II. ÂMBITO DO RECURSO DE APELAÇÃO


                  Importa ter em consideração que, de acordo com o disposto no artigo 684º, nº 3 do Código de Processo Civil, é pelas conclusões da alegação dos recorrentes que se define o objecto e se delimita o âmbito do recurso, sem prejuízo das questões de que o tribunal
ad quem possa ou deva conhecer oficiosamente, apenas estando este tribunal adstrito à apreciação das questões suscitadas que sejam relevantes para conhecimento do objecto do recurso.

                        Em face ao teor das conclusões a única questão controvertida consiste em saber:

Þ QUAL A TAXA DE JUSTIÇA DEVIDA EM CASO DE PLURALIDADE ACTIVA



por forma a apurar se a parte activa da relação processual composta por duas pessoas (marido e mulher) deverá ser responsável pelo pagamento de uma ou duas taxas de justiça.

***


III . FUNDAMENTAÇÃO


A - DOS TERMOS DA APELAÇÃO



                        Com relevância para a decisão a proferir, importa ter em consideração a alegação factual referida no relatório deste acórdão, cujo teor aqui se dá por reproduzido.


***

B - O DIREITO

                        Estando em causa a questão de saber qual a taxa de justiça que a parte tem de pagar, numa situação de litisconsórcio activo, importa desde já enunciar as normas legais aplicáveis.

                        Como é sabido, o Decreto-Lei n.º 34/2008, de 26 de Fevereiro  aprovou o Regulamento das Custas Processuais e procedeu à revogação do Código das Custas Judiciais e a alterações, designadamente, ao Código de Processo Civil, ao Código de Processo Penal, ao Código de Procedimento e de Processo Tributário.

                        Este novo regime das custas processuais assenta, por um lado, na transferência das regras de cariz substantivo (regras gerais sobre a responsabilidade pelas custas, i.e., conceito de custas, princípios gerais sobre a matéria, titularidade da responsabilidade por custas) para o Código de Processo Civil e para o Código de Processo Penal, os quais serão aplicáveis subsidiariamente a outros tipos de processos; e, por outro lado, na concentração de todas as regras sobre custas num só diploma - Regulamento das Custas Processuais – o qual contém as regras fundamentais sobre a matéria, designadamente, a quantificação da taxa de justiça, o modo de pagamento das custas ou o processamento da correspectiva conta.

---

**INSTRUÇÕES**
a: Transcreva fielmente o trecho do texto sobre a taxa de justiça entre "B - O DIREITO" e "normas legais aplicáveis.", inclusive.
b: Dê continuidade ao texto sobre a taxa de justiça em caso de pluralidade activa a partir da última frase apresentada.
O material apresentado a seguir não tem qualquer relação com o texto sobre a taxa de justiça.

**DADOS FORNECIDOS**
---

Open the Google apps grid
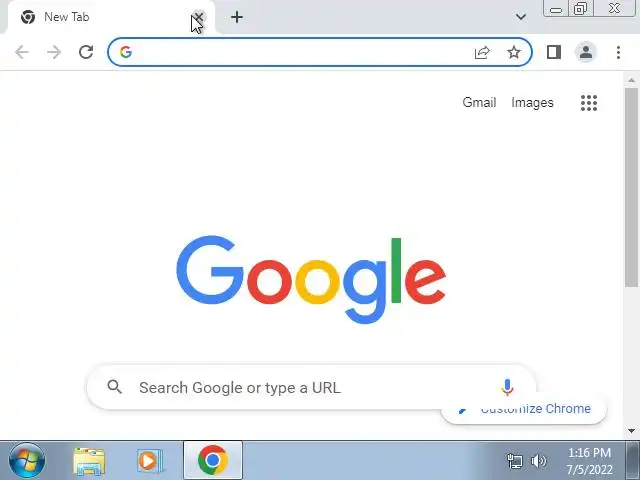 click(x=589, y=103)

---

**RESULTADOS ESPERADOS**
a:
B - O DIREITO

                        Estando em causa a questão de saber qual a taxa de justiça que a parte tem de pagar, numa situação de litisconsórcio activo, importa desde já enunciar as normas legais aplicáveis.

b:
                        Ora, decorre do artigo 447º do CPC que
1 - As custas processuais abrangem a taxa de justiça, os encargos e as custas de parte.
2 - A taxa de justiça corresponde ao montante devido pelo impulso processual de cada interveniente e é fixado em função do valor e complexidade da causa, nos termos do Regulamento das Custas Processuais.
           (…)

                        E, dispõe o artigo 447º do CPC, no que aqui interessa, que:
1 - A taxa de justiça é paga apenas pela parte que demande na qualidade de autor ou réu, exequente ou executado, requerente ou requerido, recorrente e recorrido, nos termos do disposto no Regulamento das Custas Processuais.
(…)
4 - Havendo litisconsórcio, o litisconsorte que figurar como parte primeira na petição inicial, reconvenção ou requerimento deve proceder ao pagamento da totalidade da taxa de justiça, salvaguardando-se o direito de regresso sobre os litisconsortes.
5 - Nos casos de coligação, cada autor, reconvinte, exequente ou requerente é responsável pelo pagamento da respectiva taxa de justiça, sendo o valor desta o fixado nos termos do Regulamento das Custas Processuais.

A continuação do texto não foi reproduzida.